Hay cuestiones que uno debería tomar con humor, con ironía más bien, si no fuera porque el sentido común aconseja “poca broma” como dice un anuncio publicitario.

Hay cuestiones que uno debería tomar con humor, con ironía más bien, si no fuera porque el sentido común aconseja “poca broma” como dice un anuncio publicitario. El verano siempre llegaba con los calores de junio. Desde hace años llega con la devastadora plaga de los incendios, que son el pan y la sal de los telediarios y alimentan páginas de prensa huérfanas de fútbol. Pero en este verano de 2017 no hay duda: buena parte de los catalanes han decidido darnos la tabarra mañana, tarde y noche, hasta la extenuación, con su derecho a decidir, con esa fiebre intermitente de independencia que les aqueja “cuando toca” y que nos amarga la canícula con pertinacia inmisericorde, con muchas medias verdades y no menos mentiras, con manifiesto complejo de superioridad y desprecio absoluto por las leyes que todos hemos de respetar, pues las hemos votado. Tal parece que Cataluña es, exclusivamente, su propiedad privada, sin que ni España ni los españoles “que nos roban” tengamos pito que tocar.
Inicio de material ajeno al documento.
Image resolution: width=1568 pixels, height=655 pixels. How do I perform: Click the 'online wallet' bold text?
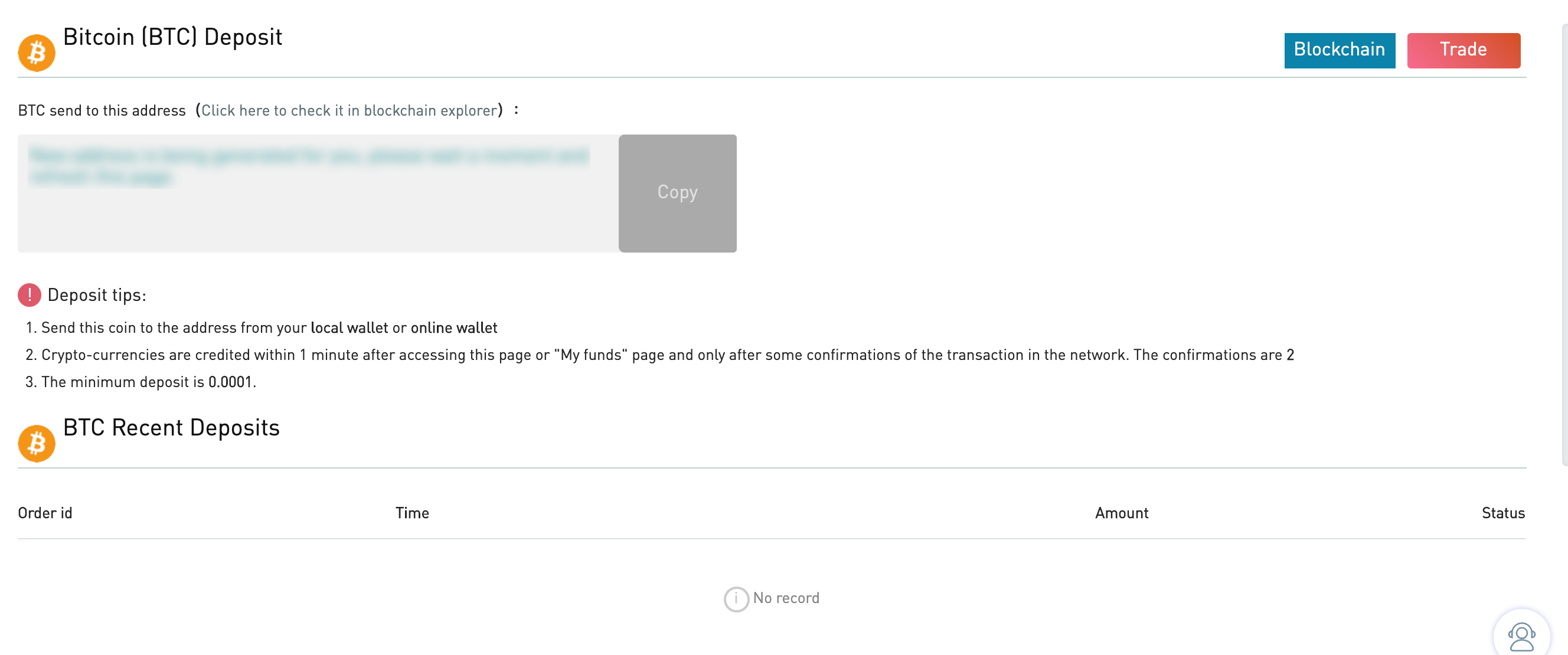[453, 328]
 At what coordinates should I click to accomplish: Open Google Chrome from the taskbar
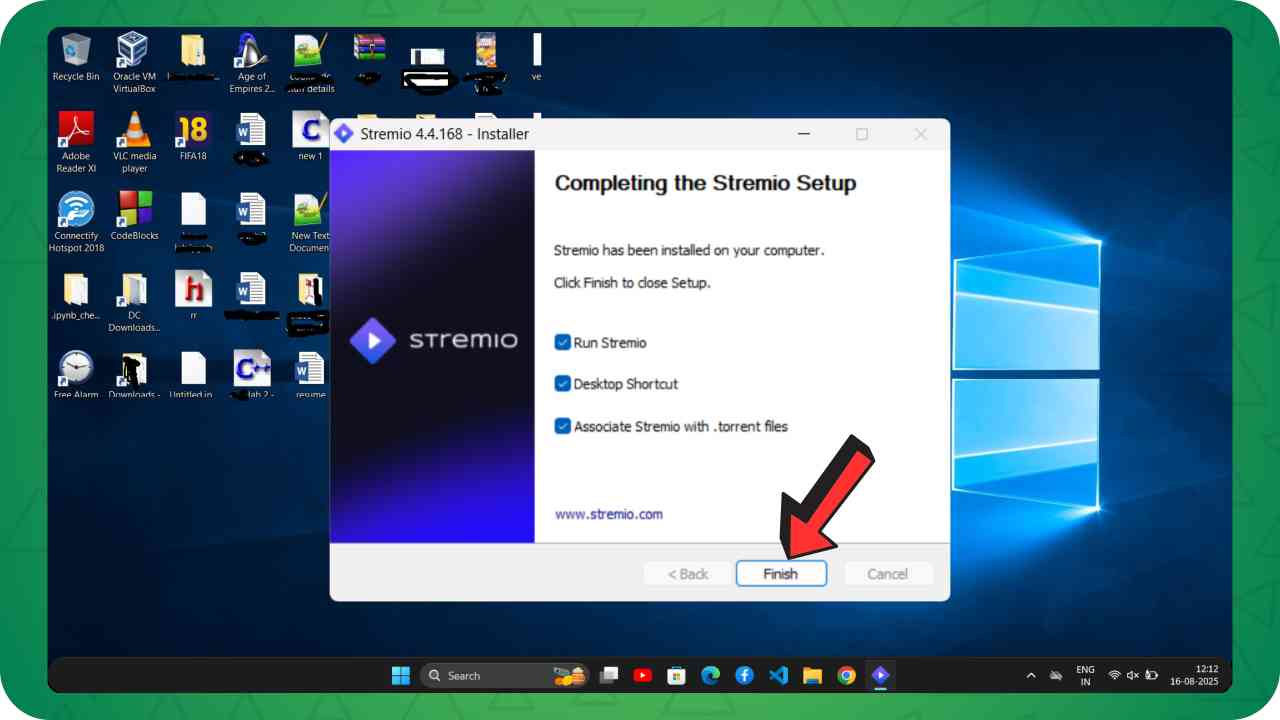click(x=846, y=676)
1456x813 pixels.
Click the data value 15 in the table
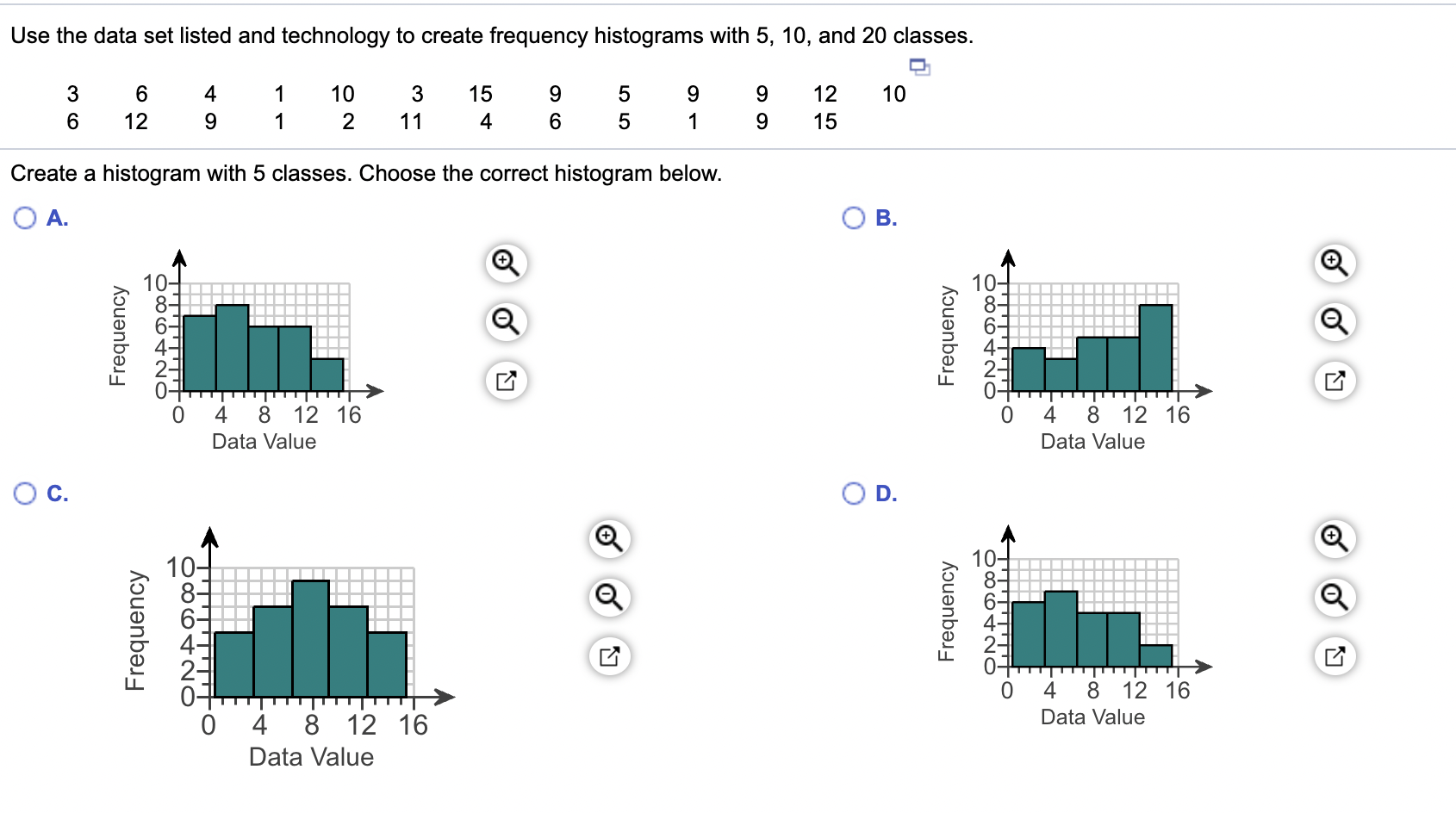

Claro que tal exigencia es cosa fácil, teniendo lo mucho que tienen (no todo ganado por ellos, ciertamente) frente a comunidades autónomas con niveles de economía y bienestar muy inferiores. Así, desde situaciones privilegiadas, puede pedirse la luna.
La verdad es que ya está bien y que los “medios” podrían informar sin darle a la cuestión tanto protagonismo. De señoritos y belicosos antisistema tenemos el cupo bien cubierto. La buena gente que disfruta de unos días de imprescindible descanso no tiene por qué aguantar este esperpéntico desfile de figurones que apuestan por la disgregación, por la fragmentación de España de la que se les ha ocurrido “desconectar” como si de un vulgar electrodoméstico se tratase.
¿Por qué no se dedican a leer un poco, ellos que tantos y tan buenos libros editan? ¿Por qué no practican el turismo de riesgo? ¿No les iría bien un “tour” por Malasia o Filipinas? ¿Para cuándo una campaña de fomento de la sardana o de la popularísima butifarra? ¿Y la promoción del lago de Bañolas, todo él repleto de agua catalana, ca-ta-la-na, qué? No sigo dando ideas no vayamos a liarla más parda de lo que está.
De todas formas, la solución a la “catalanada” es inminente. Uno de los cerebros socialistas (sector sanchista o baloncestístico) ha sentenciado que hay que efectuar una “quita” de la deuda catalana (sesenta mil millones del ala, un quítame allá esas pajas) que el resto de los españoles debemos asumir, solidarios y generosos con el pueblo catalán, más concretamente con sus actuales gobernantes. Yo, respetado lector, me atrevería a sugerir que contigo y conmigo se hiciera algo parecido y un buen día el amable banco de turno nos “quitase” o condonase ―esto es: pagase a toca teja― nuestras deudas que arrastramos sin tregua, año tras año, hasta divisar la jubilación. También las demás comunidades podrían, ¡y querrían!, ponerse a la cola del chollo de la “quita”. Porque, además de Cataluña, en España hay otras comunidades con los mismos derechos. Ya se sabe, no hay país perfecto. Para acabar, una adivinanza madrileña: ¿Quién inventó el alambre? Dos catalanes tirando de un duro”. A lo mejor, mire usted, por ahí va la cosa. No sería la primera vez.